> GEKOZEN FRAGMENT:
★ ★ ★ ★

Wanneer je je verzet tegen je repatriëring of een risico vormt op gevaar tijdens zijn repatriëring, gaat DVZ over tot je gedwongen terugkeer, zo nodig onder begeleiding.

De autoriteiten mogen dan dwangmaatregelen gebruiken met eerbiediging van de artikelen 1 en 37 van de wet van 5 augustus 1992 op het politieambt.

Wanneer de verwijdering langs een luchtweg wordt uitgevoerd, worden de maatregelen genomen overeenkomstig de gemeenschappelijke richtsnoeren voor verwijdering door de lucht, gevoegd bij beschikking 2004/573/EG.

De Algemene Inspectie van de politie is belast met de controle op de gedwongen terugkeer.   

De mogelijkheden tot repatriëring van Unieburgers en hun familie, voorzien in de Verblijfswet, staan op gespannen voet met het Unierecht:

  • dwangmaatregelen vormen een inperking van het vrij personenverkeer.

★ ★ ★ ★

> WERKOPDRACHT 1:
Geef het deel van het fragment over gedwongen terugkeer woordelijk weer, te beginnen bij "De mogelijkheden tot" en doorlopend tot en met "het vrij personenverkeer.".
> WERKOPDRACHT 2:
Waarom staan de mogelijkheden tot repatriëring van Unieburgers en hun familie uit de Verblijfswet volgens het fragment over gedwongen terugkeer op gespannen voet met het Unierecht? Antwoord in één tot drie zinnen.
De onderstaande rijen heb je niet nodig.

★ ★ ★ ★

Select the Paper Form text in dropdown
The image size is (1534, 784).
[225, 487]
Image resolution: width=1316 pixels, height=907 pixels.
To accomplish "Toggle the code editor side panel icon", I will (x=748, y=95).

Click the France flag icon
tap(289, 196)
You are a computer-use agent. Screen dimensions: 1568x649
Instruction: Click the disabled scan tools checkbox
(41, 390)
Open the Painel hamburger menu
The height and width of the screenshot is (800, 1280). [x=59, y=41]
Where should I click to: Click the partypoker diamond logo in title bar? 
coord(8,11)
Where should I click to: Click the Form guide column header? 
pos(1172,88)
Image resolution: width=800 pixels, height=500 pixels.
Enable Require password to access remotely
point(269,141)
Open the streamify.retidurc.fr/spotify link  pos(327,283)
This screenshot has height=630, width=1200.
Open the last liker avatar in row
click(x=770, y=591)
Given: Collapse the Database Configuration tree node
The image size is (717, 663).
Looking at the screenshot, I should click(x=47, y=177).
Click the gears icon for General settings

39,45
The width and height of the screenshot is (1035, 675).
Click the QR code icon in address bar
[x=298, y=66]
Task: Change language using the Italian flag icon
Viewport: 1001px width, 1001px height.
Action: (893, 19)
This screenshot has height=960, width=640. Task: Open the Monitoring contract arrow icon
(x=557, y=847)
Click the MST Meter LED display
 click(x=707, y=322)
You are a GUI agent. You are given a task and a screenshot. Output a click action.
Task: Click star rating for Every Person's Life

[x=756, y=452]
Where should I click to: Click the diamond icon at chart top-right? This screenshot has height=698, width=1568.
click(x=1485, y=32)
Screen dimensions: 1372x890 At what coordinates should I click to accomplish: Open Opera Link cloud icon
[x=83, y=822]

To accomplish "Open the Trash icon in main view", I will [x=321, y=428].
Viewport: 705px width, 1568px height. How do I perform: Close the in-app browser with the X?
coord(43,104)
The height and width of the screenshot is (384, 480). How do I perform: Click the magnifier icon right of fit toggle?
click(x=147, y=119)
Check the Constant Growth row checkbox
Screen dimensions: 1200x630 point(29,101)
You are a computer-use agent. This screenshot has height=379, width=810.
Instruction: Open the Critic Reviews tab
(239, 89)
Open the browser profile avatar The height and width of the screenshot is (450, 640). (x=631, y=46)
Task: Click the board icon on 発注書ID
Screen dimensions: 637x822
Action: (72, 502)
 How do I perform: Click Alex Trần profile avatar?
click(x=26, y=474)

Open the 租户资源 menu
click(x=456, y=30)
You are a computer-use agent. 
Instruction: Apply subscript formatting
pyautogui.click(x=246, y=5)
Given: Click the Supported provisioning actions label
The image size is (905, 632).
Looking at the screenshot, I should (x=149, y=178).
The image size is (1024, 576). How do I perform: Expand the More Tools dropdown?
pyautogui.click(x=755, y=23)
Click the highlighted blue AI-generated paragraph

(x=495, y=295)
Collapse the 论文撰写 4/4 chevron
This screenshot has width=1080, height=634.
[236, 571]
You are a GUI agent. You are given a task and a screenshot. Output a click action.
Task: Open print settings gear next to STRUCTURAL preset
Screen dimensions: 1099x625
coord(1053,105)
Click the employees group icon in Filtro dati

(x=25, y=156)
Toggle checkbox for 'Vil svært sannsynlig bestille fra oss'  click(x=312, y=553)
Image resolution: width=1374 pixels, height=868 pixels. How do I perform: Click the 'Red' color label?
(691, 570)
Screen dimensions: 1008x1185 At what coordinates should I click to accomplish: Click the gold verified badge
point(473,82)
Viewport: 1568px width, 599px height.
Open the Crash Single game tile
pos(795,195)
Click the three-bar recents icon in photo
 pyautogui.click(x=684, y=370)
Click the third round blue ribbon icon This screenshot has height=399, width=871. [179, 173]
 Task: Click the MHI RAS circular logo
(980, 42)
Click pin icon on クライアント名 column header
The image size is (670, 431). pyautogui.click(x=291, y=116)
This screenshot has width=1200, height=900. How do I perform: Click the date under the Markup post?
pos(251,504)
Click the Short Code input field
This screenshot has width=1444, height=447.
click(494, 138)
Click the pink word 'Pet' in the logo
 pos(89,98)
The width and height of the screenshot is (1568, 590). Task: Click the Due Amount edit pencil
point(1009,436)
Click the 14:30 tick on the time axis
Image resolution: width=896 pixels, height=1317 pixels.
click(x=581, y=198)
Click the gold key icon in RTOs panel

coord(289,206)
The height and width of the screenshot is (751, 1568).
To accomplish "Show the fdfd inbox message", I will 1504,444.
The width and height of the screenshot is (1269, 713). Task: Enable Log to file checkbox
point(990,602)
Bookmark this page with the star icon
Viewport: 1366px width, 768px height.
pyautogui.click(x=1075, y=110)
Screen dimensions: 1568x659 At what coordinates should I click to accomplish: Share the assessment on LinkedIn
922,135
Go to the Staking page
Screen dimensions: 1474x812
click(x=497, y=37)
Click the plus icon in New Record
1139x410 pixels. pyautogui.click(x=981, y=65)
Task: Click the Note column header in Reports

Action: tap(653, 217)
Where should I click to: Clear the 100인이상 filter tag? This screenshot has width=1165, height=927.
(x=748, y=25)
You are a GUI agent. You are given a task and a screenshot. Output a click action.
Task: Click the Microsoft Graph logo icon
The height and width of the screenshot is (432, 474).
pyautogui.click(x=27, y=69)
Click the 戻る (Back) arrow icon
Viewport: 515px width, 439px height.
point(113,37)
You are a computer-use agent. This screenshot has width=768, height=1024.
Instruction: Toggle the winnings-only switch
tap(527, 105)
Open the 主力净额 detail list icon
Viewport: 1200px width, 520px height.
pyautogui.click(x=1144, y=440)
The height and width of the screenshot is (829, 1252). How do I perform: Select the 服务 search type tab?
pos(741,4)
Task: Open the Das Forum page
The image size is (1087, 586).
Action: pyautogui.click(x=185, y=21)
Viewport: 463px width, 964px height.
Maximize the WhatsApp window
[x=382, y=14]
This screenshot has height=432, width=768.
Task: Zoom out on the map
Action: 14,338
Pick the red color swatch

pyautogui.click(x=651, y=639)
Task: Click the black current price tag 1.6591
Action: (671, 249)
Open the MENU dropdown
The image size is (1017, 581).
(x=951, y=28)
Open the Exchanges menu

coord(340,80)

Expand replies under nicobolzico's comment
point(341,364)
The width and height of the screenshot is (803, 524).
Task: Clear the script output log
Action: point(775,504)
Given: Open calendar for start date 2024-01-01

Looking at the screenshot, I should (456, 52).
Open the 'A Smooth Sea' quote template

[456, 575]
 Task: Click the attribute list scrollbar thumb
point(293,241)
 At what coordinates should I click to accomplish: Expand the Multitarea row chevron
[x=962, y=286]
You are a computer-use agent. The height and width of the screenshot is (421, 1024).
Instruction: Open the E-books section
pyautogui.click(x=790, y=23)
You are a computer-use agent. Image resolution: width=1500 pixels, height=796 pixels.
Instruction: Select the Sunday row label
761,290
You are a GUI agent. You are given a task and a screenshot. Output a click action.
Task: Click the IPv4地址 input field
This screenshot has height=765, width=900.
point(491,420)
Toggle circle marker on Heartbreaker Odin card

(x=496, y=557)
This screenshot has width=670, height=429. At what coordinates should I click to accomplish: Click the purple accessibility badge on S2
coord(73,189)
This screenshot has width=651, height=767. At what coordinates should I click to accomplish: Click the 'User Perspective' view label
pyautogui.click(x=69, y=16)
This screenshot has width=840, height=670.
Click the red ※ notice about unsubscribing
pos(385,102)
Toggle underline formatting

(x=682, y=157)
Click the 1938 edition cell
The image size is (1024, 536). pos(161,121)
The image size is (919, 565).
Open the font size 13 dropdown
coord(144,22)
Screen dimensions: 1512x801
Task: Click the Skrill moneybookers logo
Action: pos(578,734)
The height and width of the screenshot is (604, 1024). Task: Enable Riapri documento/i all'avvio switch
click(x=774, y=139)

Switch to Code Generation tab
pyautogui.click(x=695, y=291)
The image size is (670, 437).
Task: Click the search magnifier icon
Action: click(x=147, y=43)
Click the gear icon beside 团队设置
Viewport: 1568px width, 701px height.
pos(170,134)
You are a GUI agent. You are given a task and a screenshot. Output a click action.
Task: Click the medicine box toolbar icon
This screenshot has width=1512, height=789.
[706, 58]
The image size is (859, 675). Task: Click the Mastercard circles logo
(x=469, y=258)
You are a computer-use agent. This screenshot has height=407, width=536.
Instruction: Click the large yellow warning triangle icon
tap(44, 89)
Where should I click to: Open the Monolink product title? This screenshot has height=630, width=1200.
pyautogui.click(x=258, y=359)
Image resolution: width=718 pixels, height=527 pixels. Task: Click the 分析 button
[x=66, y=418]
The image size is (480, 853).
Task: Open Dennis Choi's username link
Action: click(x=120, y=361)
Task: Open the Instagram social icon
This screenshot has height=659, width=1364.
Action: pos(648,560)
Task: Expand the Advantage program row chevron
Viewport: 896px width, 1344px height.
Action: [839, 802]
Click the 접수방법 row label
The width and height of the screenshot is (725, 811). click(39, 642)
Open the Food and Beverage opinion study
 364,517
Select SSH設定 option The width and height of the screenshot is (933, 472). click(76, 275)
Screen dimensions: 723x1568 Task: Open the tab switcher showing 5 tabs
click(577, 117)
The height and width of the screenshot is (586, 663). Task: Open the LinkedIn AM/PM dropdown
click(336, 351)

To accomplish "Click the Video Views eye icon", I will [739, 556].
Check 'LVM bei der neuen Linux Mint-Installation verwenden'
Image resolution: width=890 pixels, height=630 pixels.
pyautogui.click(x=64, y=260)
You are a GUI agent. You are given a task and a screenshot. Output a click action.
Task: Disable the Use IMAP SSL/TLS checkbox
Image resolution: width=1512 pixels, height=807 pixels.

★ ★ ★ ★

> OPLOSSING 1:
De mogelijkheden tot repatriëring van Unieburgers en hun familie, voorzien in de Verblijfswet, staan op gespannen voet met het Unierecht:

  • dwangmaatregelen vormen een inperking van het vrij personenverkeer.

> OPLOSSING 2:
Dwangmaatregelen vormen een inperking van het vrij personenverkeer.